Mais, comme cette règle affecte plus particulièrement les vendeurs de rue, les marchands du Early Morning Market (le marché du petit matin) et les petits commerces autour de l’enceinte du stade, cette exigence absurde a calmé l’engouement de l’Afrique du Sud.

Il est donc presque positif que les médias sud-africains soient confrontés à la censure, stipulée dans les règles de la FIFA relatives à l’attribution des accréditations presse. La FIFA est en droit de retirer à tout moment l’accréditation des journalistes qui seraient surpris en train de discréditer le tournoi.

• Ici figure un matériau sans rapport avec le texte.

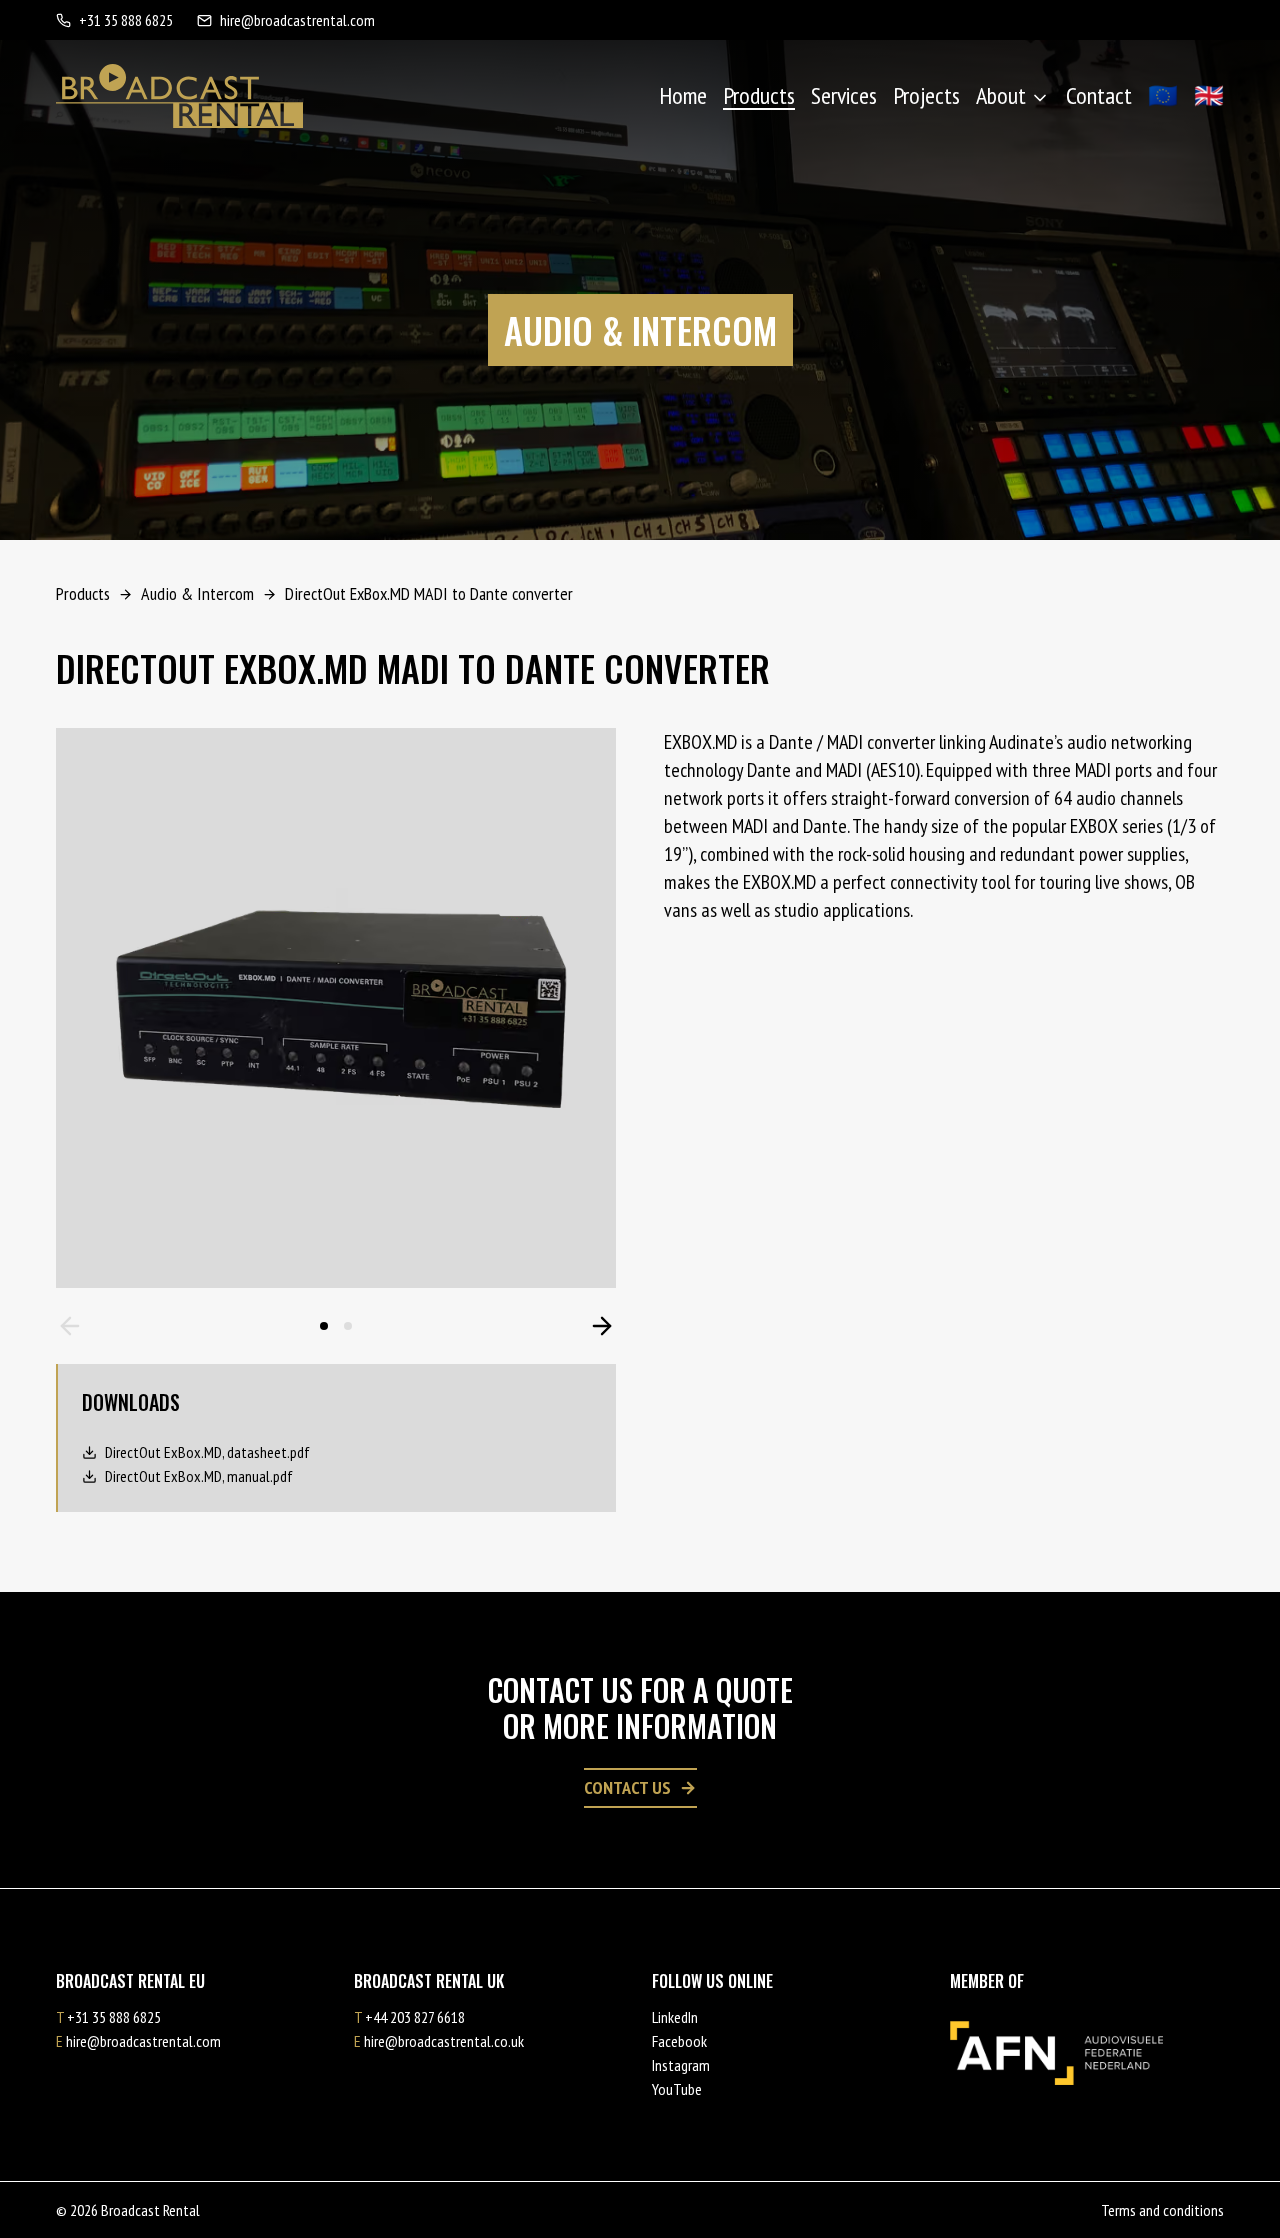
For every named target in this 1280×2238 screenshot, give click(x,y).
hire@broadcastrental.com (297, 20)
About (1001, 95)
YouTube (677, 2089)
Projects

Le droit des médias sud-africains à fonctionner de manière indépendante et sans crainte est inscrit dans la Constitution. Involontairement, cette agression a fait basculer la lutte contre les règles draconiennes de la FIFA dans les mains des médias, ce qui devrait donc mettre en lumière les combats plus vastes que le peuple sud-africain doit mener contre la volonté de la FIFA de faire de l’Afrique du Sud sa marionnette.

De même que nos politiques économiques ne sont pas conçues pour les citoyens mais pour les industries, de même la Coupe du Monde est également conçue pour s’adresser aux grandes firmes et aux intérêts étrangers en utilisant comme support le football, le sport fétiche de l’Afrique du Sud.

A présent, le mythe de la contribution d’événements sportifs au développement est dépassé depuis longtemps. Même si ce fut l’argument pour vendre l’événement, il n’y a eu aucune preuve en Corée du Sud, au Japon, ou même en France qu’héberger une Coupe du Monde puisse mener à une prospérité économique tangible.

La plupart des analystes s’accordent à dire que la Coupe du Monde va, certes, aller un petit peu à l’encontre de l’afro-pessimisme, qu’elle va créer un sentiment de bien-être, mais pas davantage.

Cependant, le tableau n’est pas aussi noir. Pour la population des Sud-Africains, la Coupe du Monde représente une occasion unique de réfléchir à la pertinence de vendre leurs droits démocratiques durement acquis pour accueillir « un moment de l’histoire ». Se faire piétiner par la FIFA est quasiment inévitable. Mais il revient à la Nation de se lever et de faire entendre son mécontentement ; l’État sud-africain ne semble pas prêt de s’en charger. Pour certains, même l’impensable est devenu une alternative.

Les préparatifs de la Coupe du Monde, continuant de causer des dégâts significatifs dans les villes sud-africaines, associés à une corruption endémique et à des taux de criminalité inacceptables, ont déjà donné lieu à des appels au boycott de cet événement majeur.

Sur Facebook, la page des fans ’Boycott 2010 World Cup Campaign in South Africa’ (Campagne de Boycott de la Coupe du Monde 2010 en Afrique du Sud) s’est attiré d’importantes critiques de la part de la présidence ainsi que des médias nationaux et internationaux. Même les organisations de la société civile et les réprésentants des populations pauvres se sont joints aux détracteurs pour réagir et critiquer vertement cette campagne de boycott.

D’un autre côté, la WCCA (World Class Cities for all Campaign, Campagne pour des Villes de Classe Mondiale pour Tous) a travaillé à l’élaboration de solutions humaines pour répondre au souhait de la FIFA et des municipalités de débarrasser leurs centre-villes des vendeurs à la sauvette, des enfants des rues, des travailleurs du sexe et d’autres personnes considérées comme indésirables.

Créée au moment de la Coupe du Monde de 2002 en Corée du Sud et au Japon, la campagne WCCA consiste à rappeler au gouvernement qu’il faut communiquer avec le peuple avant de l’évacuer de force au nom de l’effort des villes pour atteindre un niveau de « classe mondiale ».

Les Sud-Africains n’aiment pas seulement le football pour la beauté et l’art du sport, mais aussi parce que, contrairement à de nombreux autres sports, une balle et un terrain restent abordables. La Coupe du Monde de Football 2010 d’Afrique du Sud de la FIFA est perçue comme un grand nœud de mensonges, manipulant ce qui est aimé – le football – pour l’adapter aux intérêts d’un système capitaliste et marginaliser les travailleurs.

* Azad Essa est journaliste indépendant.
* Oliver Meth est basé à l’Université du Centre for Civil Society de KwaZulu-Natal.